__Your assignment__
Work through the data below and give the number of lines holding the word "Show", without any other text.

--- Data records Enclosed Below ---

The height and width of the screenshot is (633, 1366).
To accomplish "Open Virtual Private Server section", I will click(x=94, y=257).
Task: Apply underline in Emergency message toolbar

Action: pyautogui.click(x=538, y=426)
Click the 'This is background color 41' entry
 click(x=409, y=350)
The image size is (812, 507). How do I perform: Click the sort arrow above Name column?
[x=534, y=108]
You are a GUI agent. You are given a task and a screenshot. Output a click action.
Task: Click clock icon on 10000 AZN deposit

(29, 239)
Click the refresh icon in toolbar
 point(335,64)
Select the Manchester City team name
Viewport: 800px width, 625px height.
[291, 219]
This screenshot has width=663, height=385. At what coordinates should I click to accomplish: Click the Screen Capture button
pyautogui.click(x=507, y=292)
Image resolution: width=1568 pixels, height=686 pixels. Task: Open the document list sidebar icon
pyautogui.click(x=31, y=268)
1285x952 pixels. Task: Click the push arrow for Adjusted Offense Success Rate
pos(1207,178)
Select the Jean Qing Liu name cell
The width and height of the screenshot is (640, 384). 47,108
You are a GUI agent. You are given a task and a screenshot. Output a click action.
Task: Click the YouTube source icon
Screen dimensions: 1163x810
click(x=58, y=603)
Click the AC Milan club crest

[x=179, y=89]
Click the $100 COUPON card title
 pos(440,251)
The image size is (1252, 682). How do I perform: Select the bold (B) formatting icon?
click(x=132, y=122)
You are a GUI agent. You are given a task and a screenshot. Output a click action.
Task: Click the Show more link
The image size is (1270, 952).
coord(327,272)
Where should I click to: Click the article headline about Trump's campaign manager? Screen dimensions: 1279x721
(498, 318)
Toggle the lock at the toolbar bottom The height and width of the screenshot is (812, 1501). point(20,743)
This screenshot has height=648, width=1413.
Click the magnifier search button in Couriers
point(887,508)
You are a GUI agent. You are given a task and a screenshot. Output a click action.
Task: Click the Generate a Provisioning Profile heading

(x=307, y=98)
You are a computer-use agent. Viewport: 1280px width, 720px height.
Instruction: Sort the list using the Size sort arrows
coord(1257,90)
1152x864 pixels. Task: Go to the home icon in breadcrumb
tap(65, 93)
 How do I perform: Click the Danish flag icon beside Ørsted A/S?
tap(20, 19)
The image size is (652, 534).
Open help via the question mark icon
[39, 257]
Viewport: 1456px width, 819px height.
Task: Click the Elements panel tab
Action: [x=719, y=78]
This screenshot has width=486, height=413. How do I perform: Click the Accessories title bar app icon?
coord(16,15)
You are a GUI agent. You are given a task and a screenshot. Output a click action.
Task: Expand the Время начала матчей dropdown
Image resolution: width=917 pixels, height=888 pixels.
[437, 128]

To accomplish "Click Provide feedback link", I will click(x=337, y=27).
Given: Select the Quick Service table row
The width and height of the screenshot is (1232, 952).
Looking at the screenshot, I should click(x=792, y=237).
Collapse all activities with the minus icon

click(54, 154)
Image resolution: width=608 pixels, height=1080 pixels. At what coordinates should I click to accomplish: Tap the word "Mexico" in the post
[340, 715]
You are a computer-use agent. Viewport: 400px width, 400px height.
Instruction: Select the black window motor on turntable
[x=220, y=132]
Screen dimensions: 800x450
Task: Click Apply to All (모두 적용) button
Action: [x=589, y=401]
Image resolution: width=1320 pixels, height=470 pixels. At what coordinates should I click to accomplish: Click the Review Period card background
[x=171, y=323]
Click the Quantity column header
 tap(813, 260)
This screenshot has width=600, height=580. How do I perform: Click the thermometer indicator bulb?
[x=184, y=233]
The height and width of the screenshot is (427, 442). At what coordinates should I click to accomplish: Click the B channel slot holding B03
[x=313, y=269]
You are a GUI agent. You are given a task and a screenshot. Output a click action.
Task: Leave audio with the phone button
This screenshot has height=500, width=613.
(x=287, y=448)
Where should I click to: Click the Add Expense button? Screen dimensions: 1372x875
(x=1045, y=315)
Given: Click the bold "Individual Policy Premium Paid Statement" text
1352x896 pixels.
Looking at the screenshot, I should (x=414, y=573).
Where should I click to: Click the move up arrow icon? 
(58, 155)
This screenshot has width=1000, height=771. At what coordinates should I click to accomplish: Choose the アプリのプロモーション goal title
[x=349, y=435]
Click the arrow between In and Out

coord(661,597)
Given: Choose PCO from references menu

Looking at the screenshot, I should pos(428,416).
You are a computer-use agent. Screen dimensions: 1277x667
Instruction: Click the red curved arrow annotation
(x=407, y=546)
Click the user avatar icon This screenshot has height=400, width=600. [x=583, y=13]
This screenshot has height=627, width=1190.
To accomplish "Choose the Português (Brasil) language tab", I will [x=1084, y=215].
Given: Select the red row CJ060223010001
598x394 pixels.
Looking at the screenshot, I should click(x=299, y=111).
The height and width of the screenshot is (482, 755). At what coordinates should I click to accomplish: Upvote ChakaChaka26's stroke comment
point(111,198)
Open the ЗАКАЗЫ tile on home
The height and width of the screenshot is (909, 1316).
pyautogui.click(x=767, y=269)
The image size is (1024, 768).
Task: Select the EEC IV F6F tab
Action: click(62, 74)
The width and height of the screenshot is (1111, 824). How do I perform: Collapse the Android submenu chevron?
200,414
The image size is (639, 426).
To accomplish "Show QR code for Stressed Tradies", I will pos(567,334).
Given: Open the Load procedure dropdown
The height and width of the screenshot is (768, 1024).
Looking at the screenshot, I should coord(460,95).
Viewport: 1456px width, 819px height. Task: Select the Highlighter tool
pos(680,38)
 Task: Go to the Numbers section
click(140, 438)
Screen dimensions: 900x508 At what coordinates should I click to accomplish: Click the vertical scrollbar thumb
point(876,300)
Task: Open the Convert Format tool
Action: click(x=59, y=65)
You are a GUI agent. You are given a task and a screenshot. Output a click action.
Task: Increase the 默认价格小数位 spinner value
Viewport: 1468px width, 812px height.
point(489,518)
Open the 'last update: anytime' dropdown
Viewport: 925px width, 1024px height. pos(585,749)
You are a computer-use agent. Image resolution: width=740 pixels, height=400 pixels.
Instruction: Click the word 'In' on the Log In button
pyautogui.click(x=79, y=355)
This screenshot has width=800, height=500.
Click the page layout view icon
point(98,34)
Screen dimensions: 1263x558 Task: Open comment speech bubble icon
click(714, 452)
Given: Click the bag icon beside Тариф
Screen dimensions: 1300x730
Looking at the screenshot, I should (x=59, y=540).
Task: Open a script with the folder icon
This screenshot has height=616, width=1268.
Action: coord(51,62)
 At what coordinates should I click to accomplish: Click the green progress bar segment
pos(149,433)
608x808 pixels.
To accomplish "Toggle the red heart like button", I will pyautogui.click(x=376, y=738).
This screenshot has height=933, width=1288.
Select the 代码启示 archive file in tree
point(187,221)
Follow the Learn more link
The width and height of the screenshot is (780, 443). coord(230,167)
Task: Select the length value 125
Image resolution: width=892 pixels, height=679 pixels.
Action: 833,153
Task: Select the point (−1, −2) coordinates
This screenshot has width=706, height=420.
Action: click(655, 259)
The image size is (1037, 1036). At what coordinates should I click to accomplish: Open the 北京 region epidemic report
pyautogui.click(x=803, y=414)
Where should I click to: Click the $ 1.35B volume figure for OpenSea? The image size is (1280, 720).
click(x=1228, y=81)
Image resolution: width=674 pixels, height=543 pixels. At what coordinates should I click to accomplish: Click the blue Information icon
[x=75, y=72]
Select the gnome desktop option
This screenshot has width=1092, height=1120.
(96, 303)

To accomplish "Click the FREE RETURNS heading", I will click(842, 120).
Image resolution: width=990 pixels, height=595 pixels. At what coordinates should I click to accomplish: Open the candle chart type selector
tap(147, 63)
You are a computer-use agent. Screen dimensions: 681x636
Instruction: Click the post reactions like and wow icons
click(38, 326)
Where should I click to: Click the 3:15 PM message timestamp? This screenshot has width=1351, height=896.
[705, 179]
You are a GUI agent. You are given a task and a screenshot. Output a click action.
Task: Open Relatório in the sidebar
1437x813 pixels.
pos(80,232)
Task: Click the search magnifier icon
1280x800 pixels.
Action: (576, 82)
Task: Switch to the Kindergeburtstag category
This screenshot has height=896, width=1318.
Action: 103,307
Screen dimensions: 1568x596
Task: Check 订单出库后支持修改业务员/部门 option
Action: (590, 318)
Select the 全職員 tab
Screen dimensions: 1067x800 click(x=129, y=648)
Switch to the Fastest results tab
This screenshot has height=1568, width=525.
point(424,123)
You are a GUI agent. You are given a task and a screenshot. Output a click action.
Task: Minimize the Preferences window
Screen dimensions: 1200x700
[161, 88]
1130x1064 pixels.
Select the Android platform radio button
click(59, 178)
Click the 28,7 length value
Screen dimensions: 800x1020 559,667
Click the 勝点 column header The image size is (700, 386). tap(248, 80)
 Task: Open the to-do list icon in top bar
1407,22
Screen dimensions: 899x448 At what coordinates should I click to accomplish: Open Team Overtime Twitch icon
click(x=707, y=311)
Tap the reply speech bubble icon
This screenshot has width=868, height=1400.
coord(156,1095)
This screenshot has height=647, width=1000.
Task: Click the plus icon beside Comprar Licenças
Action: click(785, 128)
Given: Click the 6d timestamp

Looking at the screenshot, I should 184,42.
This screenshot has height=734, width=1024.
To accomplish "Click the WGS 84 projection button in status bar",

--- End of Enclosed Data records ---

__Written reply__
2